■ **INSTRUCTIONS FOR THE TASK**: Write the next part of the text on general surgery below, starting after its last sentence.

■ **TEXT PROVIDED**:

□ □ □ □ □ □ □

General surgery is a surgical specialty that focuses on alimentary canal and abdominal contents including the esophagus, stomach, small intestine, large intestine, liver, pancreas, gallbladder, appendix and bile ducts, and often the thyroid gland. General surgeons also deal with diseases involving the skin, breast, soft tissue, trauma, peripheral artery disease and hernias and perform endoscopic as such as gastroscopy, colonoscopy and laparoscopic procedures.

==Scope==

General surgeons may sub-specialise into one or more of the following disciplines:

===Trauma surgery===

In many parts of the world including North America, Australia and the United Kingdom, the overall responsibility for trauma care falls under the auspices of general surgery. Some general surgeons obtain advanced training in this field (most commonly surgical critical care) and specialty certification surgical critical care. General surgeons must be able to deal initially with almost any surgical emergency. Often, they are the first port of call to critically ill or gravely injured patients, and must perform a variety of procedures to stabilize such patients, such as thoracostomy, cricothyroidotomy, compartment fasciotomies and emergency laparotomy or thoracotomy to stanch bleeding. They are also called upon to staff surgical intensive care units or trauma intensive care units.

□ □ □ □ □ □ □

■ **Stored data**:
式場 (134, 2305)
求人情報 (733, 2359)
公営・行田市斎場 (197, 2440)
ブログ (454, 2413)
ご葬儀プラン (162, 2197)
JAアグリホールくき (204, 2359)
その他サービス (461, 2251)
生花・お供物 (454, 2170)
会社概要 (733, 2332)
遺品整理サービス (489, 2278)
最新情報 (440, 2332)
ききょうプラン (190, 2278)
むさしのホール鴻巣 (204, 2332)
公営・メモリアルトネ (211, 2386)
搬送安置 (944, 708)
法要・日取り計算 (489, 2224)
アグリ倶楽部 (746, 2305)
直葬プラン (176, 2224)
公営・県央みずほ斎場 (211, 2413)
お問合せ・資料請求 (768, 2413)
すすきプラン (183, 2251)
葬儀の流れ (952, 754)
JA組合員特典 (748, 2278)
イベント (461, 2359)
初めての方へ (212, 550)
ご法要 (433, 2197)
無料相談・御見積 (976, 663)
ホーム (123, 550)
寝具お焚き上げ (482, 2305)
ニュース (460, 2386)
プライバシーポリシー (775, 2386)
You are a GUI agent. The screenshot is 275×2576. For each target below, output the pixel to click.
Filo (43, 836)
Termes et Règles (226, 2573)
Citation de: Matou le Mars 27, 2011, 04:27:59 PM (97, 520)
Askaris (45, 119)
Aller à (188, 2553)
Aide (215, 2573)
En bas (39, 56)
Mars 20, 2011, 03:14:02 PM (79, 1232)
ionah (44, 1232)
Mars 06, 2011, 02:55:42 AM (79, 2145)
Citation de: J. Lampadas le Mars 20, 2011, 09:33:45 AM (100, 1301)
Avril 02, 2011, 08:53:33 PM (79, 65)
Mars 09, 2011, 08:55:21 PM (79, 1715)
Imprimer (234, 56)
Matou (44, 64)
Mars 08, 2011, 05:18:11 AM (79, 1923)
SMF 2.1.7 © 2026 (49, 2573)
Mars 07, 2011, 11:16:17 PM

□ □ □ □ □ □ □

■ **SOLVED PROBLEM**:
All general surgeons are trained in emergency surgery. Bleeding, infections, bowel obstructions and organ perforations are the main problems they deal with. Cholecystectomy, the surgical removal of the gallbladder, is one of the most common surgical procedures done worldwide. This is most often done electively, but the gallbladder can become acutely inflamed and require an emergency operation. Infections and rupture of the appendix and small bowel obstructions are other common emergencies.

===Laparoscopic surgery===

This is a relatively new specialty dealing with minimal access techniques using cameras and small instruments inserted through 3- to 15-mm incisions. Robotic surgery is now evolving from this concept (see below). Gallbladders, appendices, and colons can all be removed with this technique. Hernias are also able to be repaired laparoscopically. Bariatric surgery can be performed laparoscopically and there are benefits of doing so to reduce wound complications in obese patients. General surgeons that are trained today are expected to be proficient in laparoscopic procedures.

===Colorectal surgery===

General surgeons treat a wide variety of major and minor colon and rectal diseases including inflammatory bowel diseases (such as ulcerative colitis or Crohn's disease), diverticulitis, colon and rectal cancer, gastrointestinal bleeding and hemorrhoids.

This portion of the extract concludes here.